This is not the first time this issue has been addressed, but this is a clear confirmation regarding the security of some smart devices. Data protection experts from German form Security Research Labs (SRL) altered eight apps for the purpose of spying on Amazon Echo and Google Home users.
“Most users assume that voice apps are only activated when the user mentions an awake word; modified apps take advantage of this fact,” said Karsten Nohl, a member of the research team.
Data protection experts say that creating these “smart spies” was a relatively easy process, as no advanced programming knowledge was required. Altered applications provide services such as daily horoscope or random number generation.
When users stop interacting with the app the smart speakers respond with a departure message; however, instead of shutting down immediately, the software keeps running for several additional seconds. Thus, any phrase or word recorded during the time that the application keeps running was recorded and sent to the experts in charge of the investigation.
“It’s important to note that the target smart speakers’ lights were still on for those seconds after the device’s shutdown, so a cautious user shouldn’t have a problem identifying that the device is still active,” Nohl says.

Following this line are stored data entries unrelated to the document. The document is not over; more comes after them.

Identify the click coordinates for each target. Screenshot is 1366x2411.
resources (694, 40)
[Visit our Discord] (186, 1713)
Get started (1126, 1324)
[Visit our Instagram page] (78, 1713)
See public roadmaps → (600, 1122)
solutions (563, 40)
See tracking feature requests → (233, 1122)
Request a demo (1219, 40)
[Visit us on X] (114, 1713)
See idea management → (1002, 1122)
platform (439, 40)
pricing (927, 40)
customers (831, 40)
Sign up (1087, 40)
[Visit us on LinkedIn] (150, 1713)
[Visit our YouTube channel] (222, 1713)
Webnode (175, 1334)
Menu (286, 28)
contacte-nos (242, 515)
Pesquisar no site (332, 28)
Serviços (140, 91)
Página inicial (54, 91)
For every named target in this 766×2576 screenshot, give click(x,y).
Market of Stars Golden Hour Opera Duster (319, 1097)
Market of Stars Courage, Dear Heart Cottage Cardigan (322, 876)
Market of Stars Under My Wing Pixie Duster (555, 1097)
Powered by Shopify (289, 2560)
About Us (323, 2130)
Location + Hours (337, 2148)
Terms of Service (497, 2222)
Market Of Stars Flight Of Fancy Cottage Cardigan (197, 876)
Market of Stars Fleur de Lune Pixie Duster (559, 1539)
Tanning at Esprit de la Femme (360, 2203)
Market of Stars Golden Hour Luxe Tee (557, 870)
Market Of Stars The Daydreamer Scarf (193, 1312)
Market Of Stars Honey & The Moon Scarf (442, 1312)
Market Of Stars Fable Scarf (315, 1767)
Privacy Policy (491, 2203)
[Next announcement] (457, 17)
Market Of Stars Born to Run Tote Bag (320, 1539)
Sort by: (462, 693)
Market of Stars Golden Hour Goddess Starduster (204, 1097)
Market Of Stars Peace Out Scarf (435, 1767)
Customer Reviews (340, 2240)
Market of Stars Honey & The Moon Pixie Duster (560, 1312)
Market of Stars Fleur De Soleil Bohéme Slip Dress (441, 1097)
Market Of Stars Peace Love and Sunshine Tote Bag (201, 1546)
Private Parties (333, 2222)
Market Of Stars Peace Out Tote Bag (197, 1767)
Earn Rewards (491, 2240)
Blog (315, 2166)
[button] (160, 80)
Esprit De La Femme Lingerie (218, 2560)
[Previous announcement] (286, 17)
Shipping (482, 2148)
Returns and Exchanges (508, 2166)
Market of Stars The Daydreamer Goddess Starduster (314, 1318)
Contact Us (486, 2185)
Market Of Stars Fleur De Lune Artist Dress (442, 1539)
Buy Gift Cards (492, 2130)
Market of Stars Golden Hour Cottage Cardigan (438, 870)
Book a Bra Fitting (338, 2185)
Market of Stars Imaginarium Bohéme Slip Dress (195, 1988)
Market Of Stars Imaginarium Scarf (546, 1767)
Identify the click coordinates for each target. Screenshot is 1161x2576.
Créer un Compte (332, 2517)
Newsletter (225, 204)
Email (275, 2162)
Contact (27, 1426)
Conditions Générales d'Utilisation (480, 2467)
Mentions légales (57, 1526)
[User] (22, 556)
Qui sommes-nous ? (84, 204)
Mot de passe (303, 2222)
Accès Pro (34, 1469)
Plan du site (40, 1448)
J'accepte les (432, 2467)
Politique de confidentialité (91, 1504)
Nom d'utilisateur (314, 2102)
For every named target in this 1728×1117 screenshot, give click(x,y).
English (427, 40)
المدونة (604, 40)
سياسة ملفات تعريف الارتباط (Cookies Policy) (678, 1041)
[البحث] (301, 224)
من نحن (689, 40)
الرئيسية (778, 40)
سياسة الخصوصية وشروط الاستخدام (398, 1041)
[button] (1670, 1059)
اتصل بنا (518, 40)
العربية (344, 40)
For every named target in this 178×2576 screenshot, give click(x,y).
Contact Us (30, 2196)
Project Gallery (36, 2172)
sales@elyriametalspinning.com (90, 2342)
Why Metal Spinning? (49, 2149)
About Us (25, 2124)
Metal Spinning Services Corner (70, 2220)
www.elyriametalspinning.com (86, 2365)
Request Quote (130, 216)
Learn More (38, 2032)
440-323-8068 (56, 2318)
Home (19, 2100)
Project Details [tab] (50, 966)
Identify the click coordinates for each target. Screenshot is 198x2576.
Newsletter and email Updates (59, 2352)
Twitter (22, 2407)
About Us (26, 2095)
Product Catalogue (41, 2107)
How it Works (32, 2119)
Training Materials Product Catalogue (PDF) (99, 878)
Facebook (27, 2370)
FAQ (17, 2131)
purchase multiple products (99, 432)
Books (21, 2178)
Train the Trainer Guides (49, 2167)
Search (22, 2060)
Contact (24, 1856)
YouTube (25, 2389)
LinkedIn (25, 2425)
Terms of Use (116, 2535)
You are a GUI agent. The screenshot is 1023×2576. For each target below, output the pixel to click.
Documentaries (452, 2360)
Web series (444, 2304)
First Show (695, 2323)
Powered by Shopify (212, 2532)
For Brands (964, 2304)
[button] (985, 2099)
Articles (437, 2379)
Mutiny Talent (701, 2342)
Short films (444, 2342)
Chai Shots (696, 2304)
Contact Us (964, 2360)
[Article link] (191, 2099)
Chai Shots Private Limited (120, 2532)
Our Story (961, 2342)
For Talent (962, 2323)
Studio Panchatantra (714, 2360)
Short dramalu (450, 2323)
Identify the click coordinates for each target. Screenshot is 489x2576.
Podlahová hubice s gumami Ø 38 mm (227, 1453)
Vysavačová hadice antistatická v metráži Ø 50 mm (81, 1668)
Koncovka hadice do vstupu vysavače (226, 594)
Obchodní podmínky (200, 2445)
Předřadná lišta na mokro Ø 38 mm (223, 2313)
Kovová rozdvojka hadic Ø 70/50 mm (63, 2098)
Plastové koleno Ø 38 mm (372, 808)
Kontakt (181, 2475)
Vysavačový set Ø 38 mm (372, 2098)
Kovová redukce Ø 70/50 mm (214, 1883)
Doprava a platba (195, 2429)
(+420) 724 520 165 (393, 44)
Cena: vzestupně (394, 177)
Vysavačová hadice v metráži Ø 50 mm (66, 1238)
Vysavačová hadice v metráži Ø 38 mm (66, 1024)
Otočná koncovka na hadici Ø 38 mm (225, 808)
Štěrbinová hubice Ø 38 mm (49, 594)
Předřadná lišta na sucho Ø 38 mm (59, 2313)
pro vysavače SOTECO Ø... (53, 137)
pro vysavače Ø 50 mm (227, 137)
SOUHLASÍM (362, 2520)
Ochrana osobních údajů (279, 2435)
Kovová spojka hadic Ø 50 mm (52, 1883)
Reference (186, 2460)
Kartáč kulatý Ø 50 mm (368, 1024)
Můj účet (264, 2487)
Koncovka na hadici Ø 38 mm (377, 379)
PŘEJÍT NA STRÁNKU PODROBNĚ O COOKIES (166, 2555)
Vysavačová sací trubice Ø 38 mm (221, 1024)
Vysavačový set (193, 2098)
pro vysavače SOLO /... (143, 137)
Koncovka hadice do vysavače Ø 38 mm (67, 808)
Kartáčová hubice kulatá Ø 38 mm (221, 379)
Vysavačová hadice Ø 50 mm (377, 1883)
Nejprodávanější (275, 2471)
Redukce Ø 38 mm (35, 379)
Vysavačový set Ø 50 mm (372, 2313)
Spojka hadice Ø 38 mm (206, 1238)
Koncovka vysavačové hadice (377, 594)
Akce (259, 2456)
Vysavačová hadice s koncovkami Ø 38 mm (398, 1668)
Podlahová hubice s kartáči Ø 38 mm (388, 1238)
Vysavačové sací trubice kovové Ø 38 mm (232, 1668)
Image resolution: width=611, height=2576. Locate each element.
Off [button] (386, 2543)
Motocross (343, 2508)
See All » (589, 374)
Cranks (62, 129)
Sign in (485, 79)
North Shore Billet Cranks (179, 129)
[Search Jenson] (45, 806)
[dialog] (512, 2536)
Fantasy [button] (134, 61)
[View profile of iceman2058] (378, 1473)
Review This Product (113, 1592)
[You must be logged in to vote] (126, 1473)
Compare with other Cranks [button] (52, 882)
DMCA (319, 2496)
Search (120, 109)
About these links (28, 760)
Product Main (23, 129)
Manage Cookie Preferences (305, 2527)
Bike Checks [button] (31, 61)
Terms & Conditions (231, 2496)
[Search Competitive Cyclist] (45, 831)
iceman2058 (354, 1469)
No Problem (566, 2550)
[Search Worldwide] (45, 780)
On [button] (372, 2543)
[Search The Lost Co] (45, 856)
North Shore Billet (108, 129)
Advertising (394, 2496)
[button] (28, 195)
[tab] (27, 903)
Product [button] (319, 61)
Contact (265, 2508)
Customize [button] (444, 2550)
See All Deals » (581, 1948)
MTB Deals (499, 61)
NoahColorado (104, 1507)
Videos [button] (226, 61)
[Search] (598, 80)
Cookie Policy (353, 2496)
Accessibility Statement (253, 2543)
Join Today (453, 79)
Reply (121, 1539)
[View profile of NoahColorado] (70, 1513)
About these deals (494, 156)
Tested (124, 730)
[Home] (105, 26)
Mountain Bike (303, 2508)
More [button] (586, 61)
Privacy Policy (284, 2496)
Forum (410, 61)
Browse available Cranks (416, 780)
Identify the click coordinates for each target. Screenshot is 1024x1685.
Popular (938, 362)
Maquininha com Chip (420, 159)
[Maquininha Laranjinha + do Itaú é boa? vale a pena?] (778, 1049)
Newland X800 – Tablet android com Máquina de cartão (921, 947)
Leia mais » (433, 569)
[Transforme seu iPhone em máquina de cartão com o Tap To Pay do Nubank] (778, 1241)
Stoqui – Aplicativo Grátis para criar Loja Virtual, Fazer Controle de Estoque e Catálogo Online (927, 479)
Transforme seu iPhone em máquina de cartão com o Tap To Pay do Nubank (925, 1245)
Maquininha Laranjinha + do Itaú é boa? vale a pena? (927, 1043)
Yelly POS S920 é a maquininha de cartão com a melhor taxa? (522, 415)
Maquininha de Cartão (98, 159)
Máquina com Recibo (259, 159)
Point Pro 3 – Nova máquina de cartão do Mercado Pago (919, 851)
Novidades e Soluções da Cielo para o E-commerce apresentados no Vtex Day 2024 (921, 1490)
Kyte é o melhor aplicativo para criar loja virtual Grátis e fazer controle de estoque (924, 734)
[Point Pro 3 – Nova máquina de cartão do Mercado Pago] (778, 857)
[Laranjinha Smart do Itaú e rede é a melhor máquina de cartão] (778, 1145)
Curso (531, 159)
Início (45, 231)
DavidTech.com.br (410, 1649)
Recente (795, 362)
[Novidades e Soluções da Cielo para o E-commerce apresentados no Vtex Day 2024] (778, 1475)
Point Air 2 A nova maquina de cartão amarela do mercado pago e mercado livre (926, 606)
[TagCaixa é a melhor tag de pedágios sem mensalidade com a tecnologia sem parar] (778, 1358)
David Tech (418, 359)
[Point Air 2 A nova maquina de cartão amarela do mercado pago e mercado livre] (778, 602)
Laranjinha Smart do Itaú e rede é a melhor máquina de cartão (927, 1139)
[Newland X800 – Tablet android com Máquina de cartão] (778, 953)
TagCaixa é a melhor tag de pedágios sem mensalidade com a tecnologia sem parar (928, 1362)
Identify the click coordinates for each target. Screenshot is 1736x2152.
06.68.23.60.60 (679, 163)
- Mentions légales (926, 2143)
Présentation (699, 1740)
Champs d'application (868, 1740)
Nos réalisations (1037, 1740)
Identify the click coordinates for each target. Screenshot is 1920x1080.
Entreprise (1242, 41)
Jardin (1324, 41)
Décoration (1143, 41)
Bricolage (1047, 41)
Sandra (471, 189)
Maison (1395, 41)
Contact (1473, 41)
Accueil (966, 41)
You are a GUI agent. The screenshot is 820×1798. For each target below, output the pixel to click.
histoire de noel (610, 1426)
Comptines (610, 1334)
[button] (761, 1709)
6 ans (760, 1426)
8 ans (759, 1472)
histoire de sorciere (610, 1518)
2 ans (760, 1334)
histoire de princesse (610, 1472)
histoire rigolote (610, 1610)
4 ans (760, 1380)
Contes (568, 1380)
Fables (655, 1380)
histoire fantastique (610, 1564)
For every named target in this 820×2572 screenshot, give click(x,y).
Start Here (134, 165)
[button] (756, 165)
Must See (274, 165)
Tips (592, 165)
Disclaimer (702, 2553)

During a similar attack, the user was sent a message that says: “A new security update for your device is available. Please say aloud ‘Start Update’, followed by your password”. In this attack, any words that the user mentioned to the smart speaker were registered and sent to the experts. Regarding this scenario, Nohl says: “This is an anomalous behavior, as it is assumed that no legitimate application should ask the user for their password”.
Moreover, David Emm, data protection expert at Kaspersky Lab assures that a key aspect of these security weaknesses has to do with the developers of the apps for Google Home and Amazon Echo, as they are often external companies. “We should remember that the listening capability of these devices also extends to the applications they work with,” the expert says.
The security firm notified both companies of the tests conducted. Google announced that it would remove altered apps: “In addition, we are implementing additional mechanisms to prevent these issues from occurring in real-world scenarios while using Google Home,” the company’s statement says.
On the other hand, Amazon also issued a statement: “The trust of our users is the most important thing. Upon receipt of the report, we immediately block the services mentioned and take steps to prevent and detect similar behavior in other services.”
This is not the first time that the use of these tools leaves doubts on privacy. A couple of months ago, data protection experts at the International Institute of Cyber Security (IICS) revealed that Google allows a third-party company to transcribe some samples of user conversations with the Google Assistant. Although the company claims this is done with the purpose of improving the voice assistant’s machine learning system, thousands of users were concerned, and is ignored under what parameters are the audio snippets that Google shares with third-parties.